Another thirty minutes passed without any further signs of hostility between the two vessels. Jacques, with his eye for distance, refused to waste good powder and shells on the sea and did not respond to the other ship’s earlier provocations. But it was obvious, from the excited faces of the two crews and the attention with which the captain measured the space that separated the combatants, that the battle was close at hand; that, as they say, the monologue would become a dialogue very soon indeed.
Scarcely ten more minutes had gone by—ten minutes that seemed like a century to everyone involved—when the bow of the frigate flared with smoke once more, followed by the whistle of cannonballs passing through the Calypso’s rigging, punching holes through the foremost topsail and severing a few sheets.
Jacques sized up the damage with a practiced eye. Judging it to be slight, he ordered his men to return fire. “Come on, men!” he cried. “One good turn deserves another, eh? Fire!” A double blast echoed throughout the brigantine, and Jacques leaned over the rail to watch the cannonballs’ progress. One of them tore away a portion of the frigate’s bulwark, while the other buried itself in her bow.

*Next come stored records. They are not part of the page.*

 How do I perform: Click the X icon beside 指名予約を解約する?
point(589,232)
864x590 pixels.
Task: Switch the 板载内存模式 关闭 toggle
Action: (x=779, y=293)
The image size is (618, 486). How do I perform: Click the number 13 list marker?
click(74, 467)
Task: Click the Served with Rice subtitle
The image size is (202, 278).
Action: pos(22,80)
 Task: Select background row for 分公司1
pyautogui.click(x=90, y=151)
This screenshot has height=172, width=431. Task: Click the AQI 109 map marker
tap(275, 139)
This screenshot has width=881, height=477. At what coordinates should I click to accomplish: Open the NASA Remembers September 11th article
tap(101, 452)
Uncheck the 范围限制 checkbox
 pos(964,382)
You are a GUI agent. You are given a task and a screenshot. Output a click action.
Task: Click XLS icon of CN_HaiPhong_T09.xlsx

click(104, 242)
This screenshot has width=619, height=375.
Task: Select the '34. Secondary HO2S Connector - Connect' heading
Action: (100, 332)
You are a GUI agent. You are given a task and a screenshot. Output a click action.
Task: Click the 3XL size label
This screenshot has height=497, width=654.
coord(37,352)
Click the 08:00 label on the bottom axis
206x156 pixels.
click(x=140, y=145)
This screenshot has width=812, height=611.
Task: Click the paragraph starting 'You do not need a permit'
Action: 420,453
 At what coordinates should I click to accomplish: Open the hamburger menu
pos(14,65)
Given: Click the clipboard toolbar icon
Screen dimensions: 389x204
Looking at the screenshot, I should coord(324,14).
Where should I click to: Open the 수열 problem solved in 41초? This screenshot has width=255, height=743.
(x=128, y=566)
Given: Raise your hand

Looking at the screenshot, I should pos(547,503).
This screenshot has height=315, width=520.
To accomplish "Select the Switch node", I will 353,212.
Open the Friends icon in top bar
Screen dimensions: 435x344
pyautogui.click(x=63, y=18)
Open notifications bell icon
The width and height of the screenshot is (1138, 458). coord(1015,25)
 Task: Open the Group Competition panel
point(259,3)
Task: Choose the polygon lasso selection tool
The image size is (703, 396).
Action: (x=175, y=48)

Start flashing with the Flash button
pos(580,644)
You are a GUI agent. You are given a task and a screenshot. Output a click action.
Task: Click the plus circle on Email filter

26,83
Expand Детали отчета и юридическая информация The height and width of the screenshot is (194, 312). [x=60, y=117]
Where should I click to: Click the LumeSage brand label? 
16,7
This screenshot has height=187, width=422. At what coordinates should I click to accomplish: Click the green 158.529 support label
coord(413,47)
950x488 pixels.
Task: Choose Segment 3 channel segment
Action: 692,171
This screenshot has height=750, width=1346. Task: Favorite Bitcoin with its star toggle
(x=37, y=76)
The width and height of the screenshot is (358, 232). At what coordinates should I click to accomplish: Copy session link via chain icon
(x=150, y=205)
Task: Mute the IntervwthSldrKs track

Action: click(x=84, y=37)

“Voilà!” Jacques cried. “What will you do now? Give her a broadside! Aim at the rigging—let us clip this bird’s wings and break her legs! Wood is more precious than flesh at the moment, is it not? Ha!” No sooner had he uttered these words, however, than two more enemy cannon shells tore through the rigging and sails of the Calypso. One merely grazed the mainyard, but the other carried the foremost mast clean away.
“Fire, by God, fire!” Jacques shouted. “Teach those rascals a lesson! Twenty-five louis to the first man who brings down a mast!”
The booming of the cannon nearly drowned out his final words, and the balls hurtled through the air toward the enemy ship’s rigging. The action was answered immediately, and for nearly a quarter of an hour there was an uninterrupted volley of cannon fire. The breeze had disappeared, and the two vessels were running at barely four or five knots apiece. The space between them was full of black smoke, and the gunners fired blindly. The frigate continued to creep closer and closer to the side of the brigantine—which had the advantage of a rear wind and was sailing in clear air, only her topmasts visible through the smoke.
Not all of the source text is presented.